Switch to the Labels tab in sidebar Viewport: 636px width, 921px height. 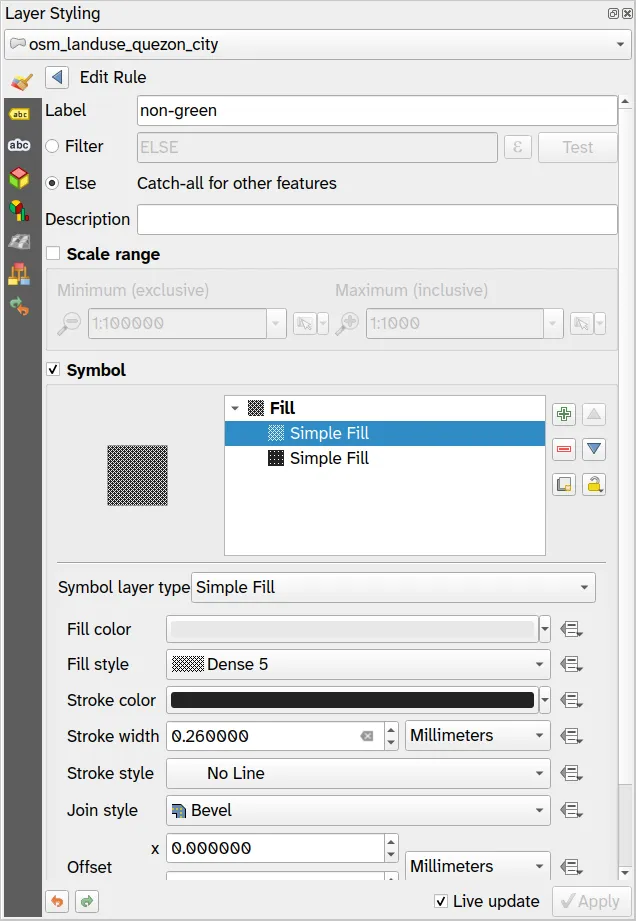(x=19, y=113)
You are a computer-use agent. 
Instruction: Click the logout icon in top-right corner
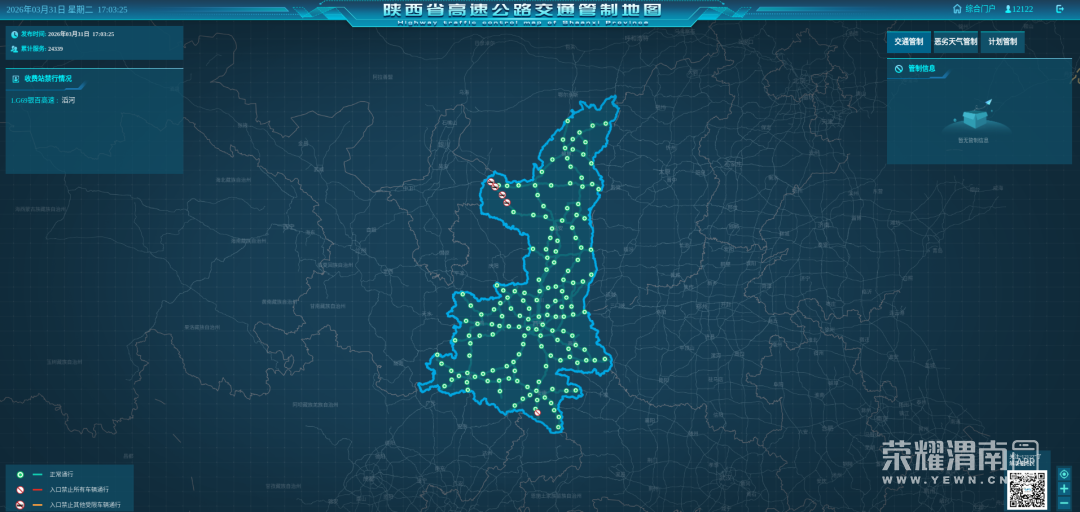click(x=1060, y=9)
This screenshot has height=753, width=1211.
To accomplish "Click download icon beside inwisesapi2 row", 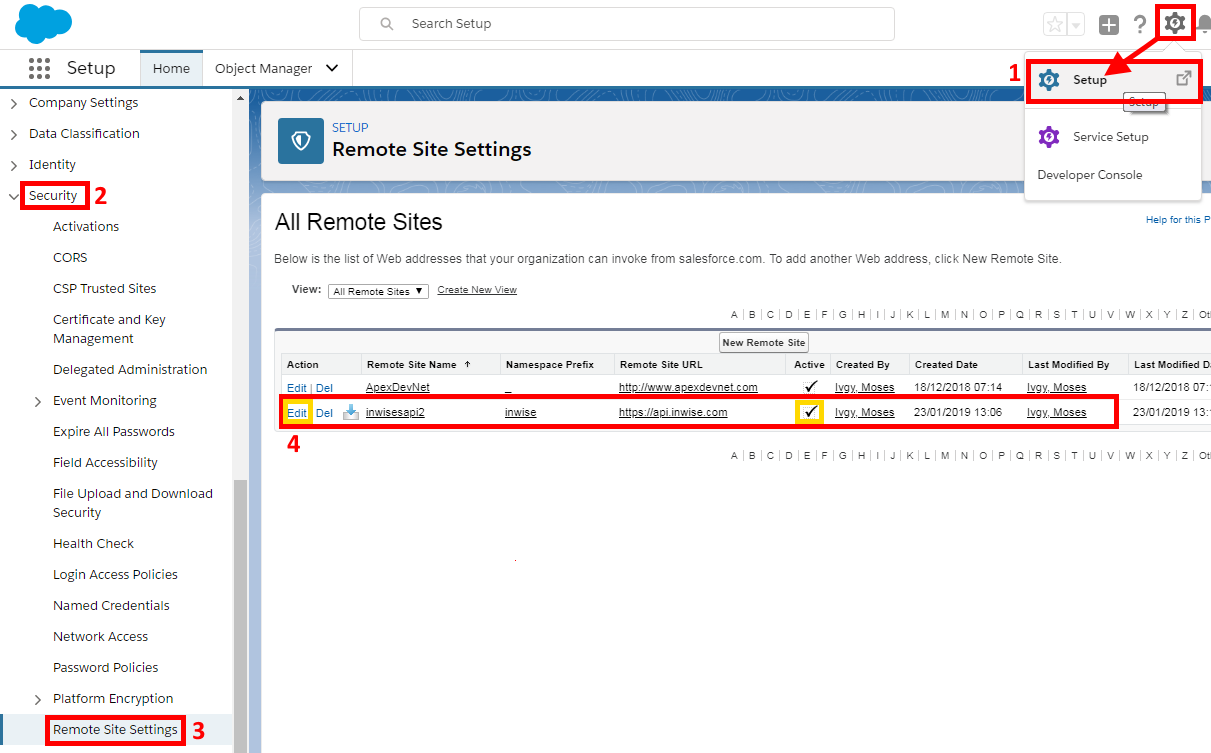I will 350,412.
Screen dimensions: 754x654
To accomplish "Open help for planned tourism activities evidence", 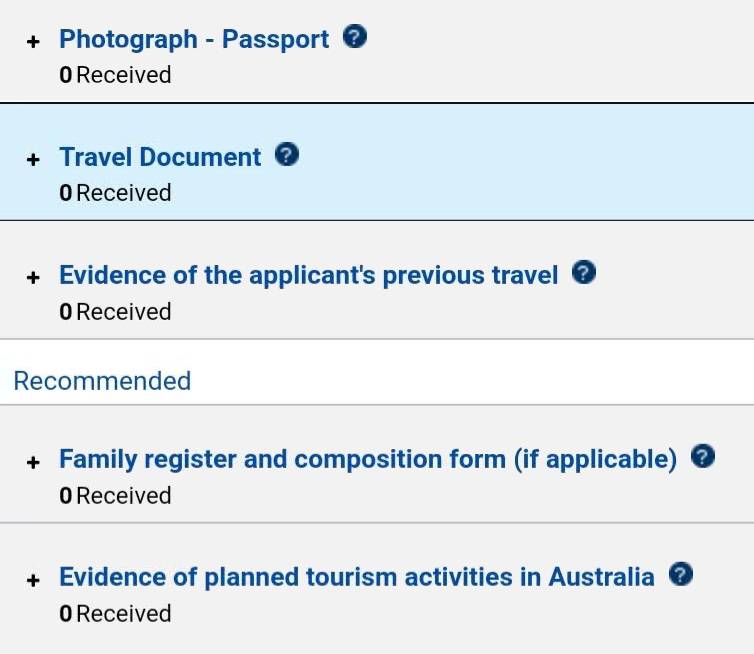I will pos(681,574).
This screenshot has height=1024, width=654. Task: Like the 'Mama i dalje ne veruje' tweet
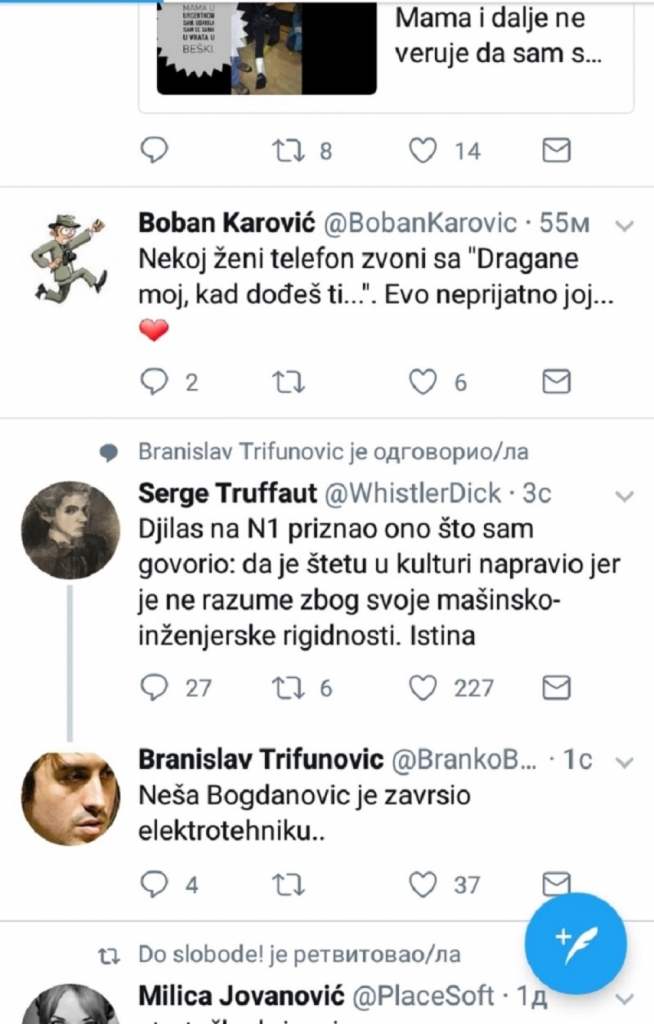[425, 151]
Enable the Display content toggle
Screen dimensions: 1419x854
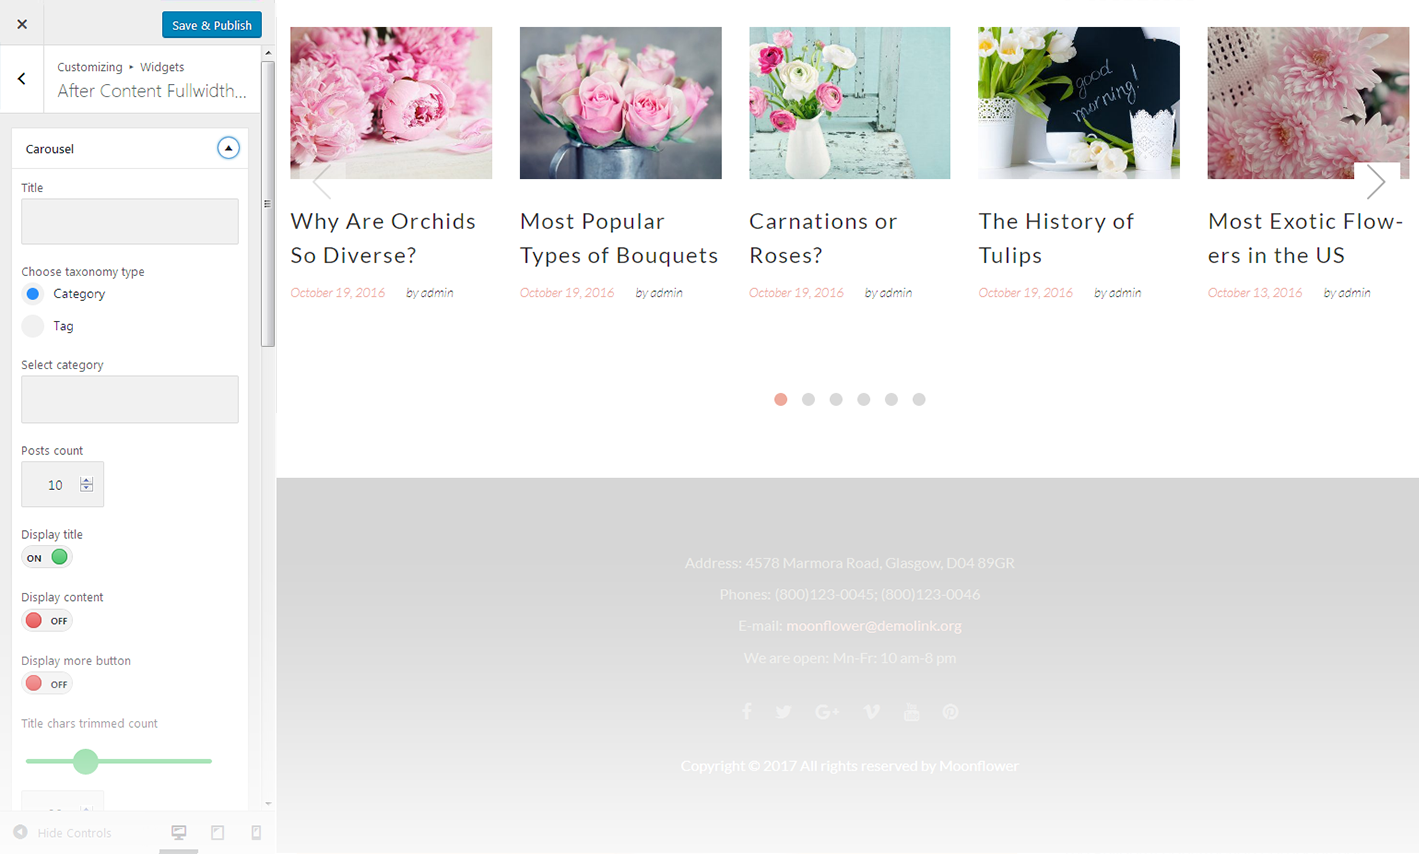[47, 621]
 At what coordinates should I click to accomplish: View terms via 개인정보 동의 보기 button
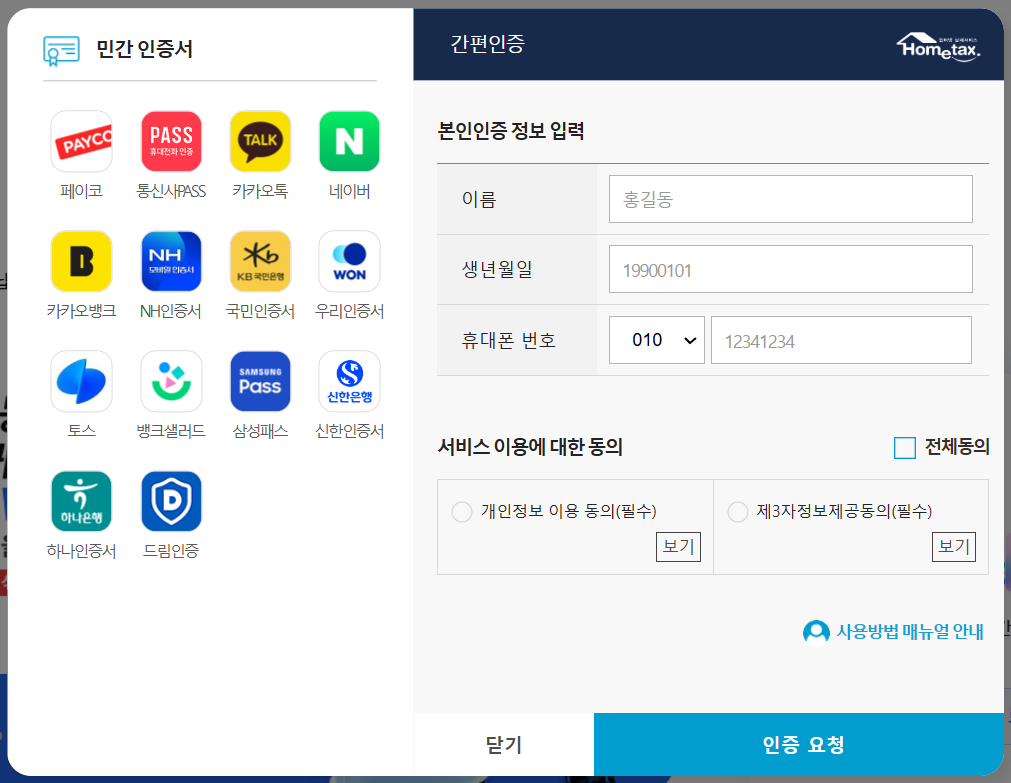click(678, 546)
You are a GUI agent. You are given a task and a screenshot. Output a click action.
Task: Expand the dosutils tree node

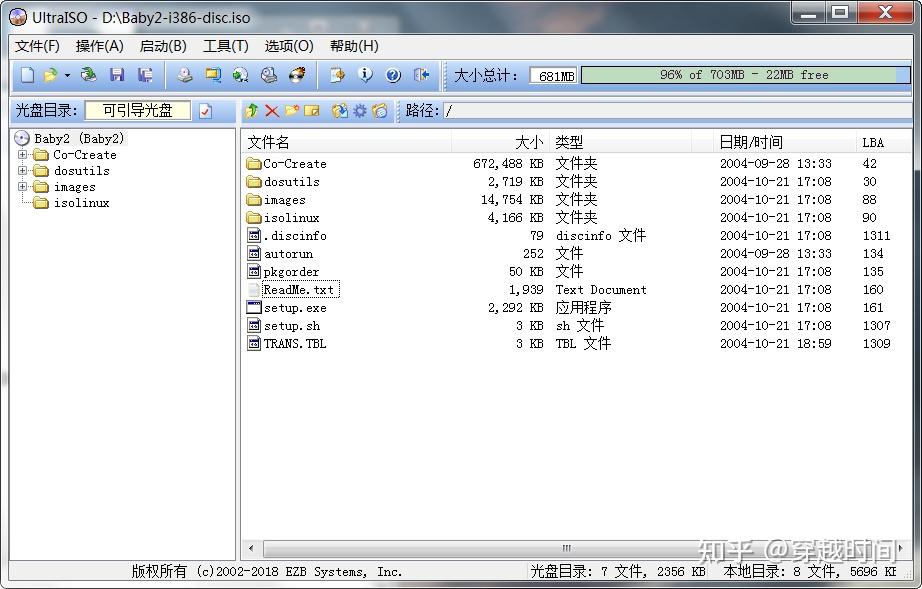22,171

++++++++

▸ **Action item**: Would you transcribe the lines above exactly, going from the line bearing "Enable the Display content toggle" through the line bearing "You are a GUI", and drop the pictures from the copy?

▸ **Task answer**:
Enable the Display content toggle
Screen dimensions: 1419x854
[47, 621]
 At what coordinates should I click to accomplish: View terms via 개인정보 동의 보기 button
click(678, 546)
You are a GUI agent. You are given a task and a screenshot. Output a click action.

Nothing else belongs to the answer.